Schotse koning groot schrijver

Nieuws | de redactie
3 juni 2013 | Churchill kreeg de Nobel Prijs. Niet voor de Vrede maar voor de Letterkunde. Meer Britse leiders waren begaafde literatoren, zelfs in de vroege 14e eeuw. Een pas ontdekte brief van Robert Bruce aan Edward II van 1 oktober 1310 bewijst dat nog eens, zeven eeuwen na dato.

De British Library vond deze brief tussen allerlei andere stukken uit de tijd dat de Engelse koningen de Schotten weer eens trachtten te onderwerpen. Robert schreef daarover aan zijn Engelse collega, Edward II, bekend als een van de hoofdpersonen van de koningsdrama’s van Shakespeare. Roberts smeekbede om vrede en respect is een literair juweel.

Eén zin eruit laat dat al zien in al zijn bijna rococo-complexiteit en rijke flue de bouche. “Everything which we and our people will be able to do by bodily service, or to bear by giving freely of our goods, for the redemption of good peace and for the perpetually flourishing grace of your good will, we are prepared and shall be prepared to accomplish in a suitable and honest way, with a pure heart.”

God and public decency

Zo zouden de EU-leiders voortaan met elkaar moeten verkeren in hun onderlinge boodschappen! U leest de brief in zijn geheel hieronder.

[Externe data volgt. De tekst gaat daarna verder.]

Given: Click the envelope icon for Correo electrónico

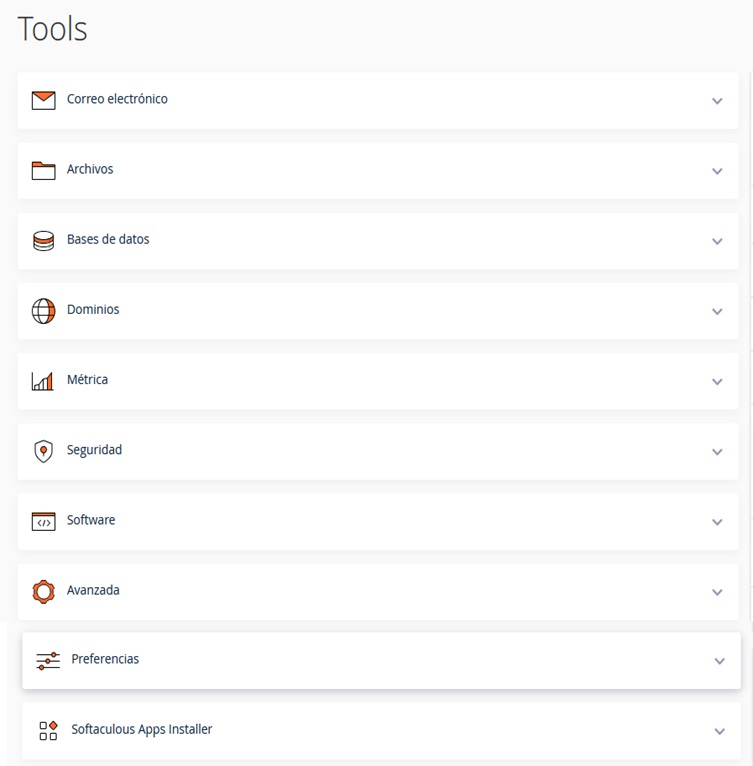Looking at the screenshot, I should pos(43,100).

‘To the most serene prince the lord Edward by God’s grace illustrious king of England, Robert by the same grace king of Scots, greeting in Him through whom the thrones of those who rule are governed. When, under the sweetness of peace, the minds of the neighbouring faithful find rest, then life is adorned with good conduct, and also the whole of Holy Mother Church, because the affairs of kingdoms are everywhere arranged more favourably by everyone.’

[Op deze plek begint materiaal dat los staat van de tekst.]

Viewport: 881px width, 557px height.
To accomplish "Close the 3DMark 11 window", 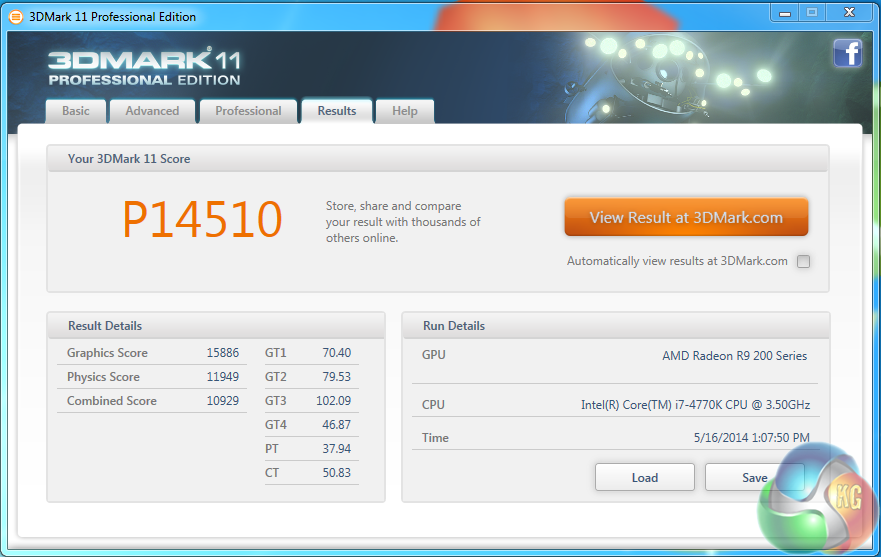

‘Our humbleness has led us, now and at other times, to beseech your highness more devoutly so that, having God and public decency in sight, you would take pains to cease from our persecution and the disturbance of the people of our kingdom in order that devastation and the spilling of a neighbour’s blood may henceforth stop. Naturally, everything which we and our people will be able to do by bodily service, or to bear by giving freely of our goods, for the redemption of good peace and for the perpetually flourishing grace of your good will, we are prepared and shall be prepared to accomplish in a suitable and honest way, with a pure heart.’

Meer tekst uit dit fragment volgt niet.